Page excerpt:
- Opening Delimiter -
Abstract
We prove several results which, together with prior work, provide a nearly-complete picture of the relationships among classical communication complexity classes between $${\mathsf{P}}$$ and $${\mathsf{PSPACE}}$$ , short of proving lower bounds against classes for which no explicit lower bounds were already known. Our article also serves as an up-to-date survey on the state of structural communication complexity. Among our new results we show that $${\mathsf{MA} \not\subseteq \mathsf{ZPP}^{\mathsf{NP}[1]}}$$ , that is, Merlin–Arthur proof systems cannot be simulated by zero-sided error randomized protocols with one $${\mathsf{NP}}$$ query. Here the class $$\mathsf{ZPP}^{\mathsf{NP}[1]}$$ has the property that generalizing it in the slightest ways would make it contain $${\mathsf{AM} \cap \mathsf{coAM}}$$ , for which it is notoriously open to prove any explicit lower bounds. We also prove that $${\mathsf{US} \not\subseteq \mathsf{ZPP}^{\mathsf{NP}[1]}}$$ , where $${\mathsf{US}}$$ is the class whose canonically complete problem is the variant of set-disjointness where yes-instances are uniquely intersecting. We also prove that $${\mathsf{US} \not\subseteq \mathsf{coDP}}$$ , where $${\mathsf{DP}}$$ is the class of differences of two $${\mathsf{NP}}$$ sets. Finally, we explore an intriguing open issue: Are rank-1 matrices inherently more powerful than rectangles in communication complexity? We prove a new separation concerning $${\mathsf{PP}}$$ that sheds light on this issue and strengthens some previously known separations.
- Closing Delimiter -
Saved entries:
- Opening Delimiter -
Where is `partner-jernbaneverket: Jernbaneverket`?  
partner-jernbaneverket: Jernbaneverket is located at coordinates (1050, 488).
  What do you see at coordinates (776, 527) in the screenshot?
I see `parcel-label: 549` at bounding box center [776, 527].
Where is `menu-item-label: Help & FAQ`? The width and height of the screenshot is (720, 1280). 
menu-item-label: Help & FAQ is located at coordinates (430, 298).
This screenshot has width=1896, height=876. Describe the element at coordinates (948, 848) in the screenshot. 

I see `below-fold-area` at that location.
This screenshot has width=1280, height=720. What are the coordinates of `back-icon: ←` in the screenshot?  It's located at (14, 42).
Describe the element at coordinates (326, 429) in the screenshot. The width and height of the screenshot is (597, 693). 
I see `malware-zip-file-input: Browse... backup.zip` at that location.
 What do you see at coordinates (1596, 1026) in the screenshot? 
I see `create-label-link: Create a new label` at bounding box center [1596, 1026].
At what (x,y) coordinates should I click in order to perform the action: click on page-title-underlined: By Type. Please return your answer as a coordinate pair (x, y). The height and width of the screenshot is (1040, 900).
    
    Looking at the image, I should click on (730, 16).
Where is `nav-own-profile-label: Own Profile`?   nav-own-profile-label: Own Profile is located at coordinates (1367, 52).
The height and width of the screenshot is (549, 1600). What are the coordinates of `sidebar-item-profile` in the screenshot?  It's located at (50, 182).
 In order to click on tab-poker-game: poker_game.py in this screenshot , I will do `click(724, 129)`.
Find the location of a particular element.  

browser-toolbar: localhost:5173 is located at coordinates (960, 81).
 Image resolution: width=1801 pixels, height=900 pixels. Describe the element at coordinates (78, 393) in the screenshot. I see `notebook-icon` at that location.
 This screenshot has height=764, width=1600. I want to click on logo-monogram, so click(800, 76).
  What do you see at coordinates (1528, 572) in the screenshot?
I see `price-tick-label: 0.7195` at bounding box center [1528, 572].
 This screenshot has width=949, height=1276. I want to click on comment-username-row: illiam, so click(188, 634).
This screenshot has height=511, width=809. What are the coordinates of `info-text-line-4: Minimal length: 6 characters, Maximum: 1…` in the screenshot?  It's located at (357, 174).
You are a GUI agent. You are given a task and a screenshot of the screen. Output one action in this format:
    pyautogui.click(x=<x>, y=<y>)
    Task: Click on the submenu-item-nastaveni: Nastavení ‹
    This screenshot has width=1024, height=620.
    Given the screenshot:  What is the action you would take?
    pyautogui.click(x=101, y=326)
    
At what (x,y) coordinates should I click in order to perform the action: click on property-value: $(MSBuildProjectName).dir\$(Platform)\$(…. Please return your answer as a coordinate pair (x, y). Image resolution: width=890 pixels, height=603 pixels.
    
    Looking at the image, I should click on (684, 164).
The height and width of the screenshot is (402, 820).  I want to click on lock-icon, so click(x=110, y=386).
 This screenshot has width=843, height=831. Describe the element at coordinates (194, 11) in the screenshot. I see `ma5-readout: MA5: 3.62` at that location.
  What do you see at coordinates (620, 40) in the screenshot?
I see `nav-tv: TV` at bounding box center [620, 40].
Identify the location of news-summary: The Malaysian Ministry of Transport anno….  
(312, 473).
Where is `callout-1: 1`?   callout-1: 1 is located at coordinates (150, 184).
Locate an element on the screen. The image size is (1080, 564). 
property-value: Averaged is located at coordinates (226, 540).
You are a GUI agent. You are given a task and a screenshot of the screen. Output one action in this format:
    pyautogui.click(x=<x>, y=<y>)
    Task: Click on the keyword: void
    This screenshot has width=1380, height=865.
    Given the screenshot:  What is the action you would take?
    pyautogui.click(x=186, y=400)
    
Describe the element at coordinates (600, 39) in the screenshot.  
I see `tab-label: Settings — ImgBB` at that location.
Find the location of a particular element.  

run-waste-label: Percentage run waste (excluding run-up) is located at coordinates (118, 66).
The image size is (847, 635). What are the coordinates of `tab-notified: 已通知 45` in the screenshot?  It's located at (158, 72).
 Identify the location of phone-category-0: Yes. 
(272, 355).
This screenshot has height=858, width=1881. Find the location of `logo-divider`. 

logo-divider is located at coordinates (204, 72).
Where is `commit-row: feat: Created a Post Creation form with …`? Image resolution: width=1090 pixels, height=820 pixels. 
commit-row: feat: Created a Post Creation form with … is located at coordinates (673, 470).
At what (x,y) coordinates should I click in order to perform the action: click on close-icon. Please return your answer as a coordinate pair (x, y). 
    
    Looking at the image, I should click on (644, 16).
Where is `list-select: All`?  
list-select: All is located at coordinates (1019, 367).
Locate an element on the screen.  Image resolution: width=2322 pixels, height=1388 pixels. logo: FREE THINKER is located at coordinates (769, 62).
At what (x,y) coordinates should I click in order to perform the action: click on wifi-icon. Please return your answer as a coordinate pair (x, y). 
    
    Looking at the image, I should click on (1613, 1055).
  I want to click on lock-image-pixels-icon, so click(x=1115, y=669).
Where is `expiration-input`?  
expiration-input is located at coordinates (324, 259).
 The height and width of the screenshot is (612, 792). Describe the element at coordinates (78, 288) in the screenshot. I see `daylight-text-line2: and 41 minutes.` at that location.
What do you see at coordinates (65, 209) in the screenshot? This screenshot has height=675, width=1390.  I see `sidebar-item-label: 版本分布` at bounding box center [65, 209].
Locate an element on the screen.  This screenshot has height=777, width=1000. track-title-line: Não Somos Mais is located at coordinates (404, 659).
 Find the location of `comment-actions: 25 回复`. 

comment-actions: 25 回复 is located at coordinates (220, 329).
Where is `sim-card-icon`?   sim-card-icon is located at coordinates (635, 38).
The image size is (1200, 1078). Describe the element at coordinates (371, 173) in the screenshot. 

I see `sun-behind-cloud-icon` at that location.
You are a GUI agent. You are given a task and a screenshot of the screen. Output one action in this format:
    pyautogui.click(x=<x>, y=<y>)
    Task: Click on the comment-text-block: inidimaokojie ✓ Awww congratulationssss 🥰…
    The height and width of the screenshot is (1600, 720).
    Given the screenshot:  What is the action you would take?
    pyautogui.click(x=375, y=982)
- Closing Delimiter -
What you have to do: Reproduce the abstract on communication complexity classes in full, word for word and with every symbol in place. The entries above have no connection to the abstract on communication complexity classes.

Solution to this task:
Abstract
We prove several results which, together with prior work, provide a nearly-complete picture of the relationships among classical communication complexity classes between $${\mathsf{P}}$$ and $${\mathsf{PSPACE}}$$ , short of proving lower bounds against classes for which no explicit lower bounds were already known. Our article also serves as an up-to-date survey on the state of structural communication complexity. Among our new results we show that $${\mathsf{MA} \not\subseteq \mathsf{ZPP}^{\mathsf{NP}[1]}}$$ , that is, Merlin–Arthur proof systems cannot be simulated by zero-sided error randomized protocols with one $${\mathsf{NP}}$$ query. Here the class $$\mathsf{ZPP}^{\mathsf{NP}[1]}$$ has the property that generalizing it in the slightest ways would make it contain $${\mathsf{AM} \cap \mathsf{coAM}}$$ , for which it is notoriously open to prove any explicit lower bounds. We also prove that $${\mathsf{US} \not\subseteq \mathsf{ZPP}^{\mathsf{NP}[1]}}$$ , where $${\mathsf{US}}$$ is the class whose canonically complete problem is the variant of set-disjointness where yes-instances are uniquely intersecting. We also prove that $${\mathsf{US} \not\subseteq \mathsf{coDP}}$$ , where $${\mathsf{DP}}$$ is the class of differences of two $${\mathsf{NP}}$$ sets. Finally, we explore an intriguing open issue: Are rank-1 matrices inherently more powerful than rectangles in communication complexity? We prove a new separation concerning $${\mathsf{PP}}$$ that sheds light on this issue and strengthens some previously known separations.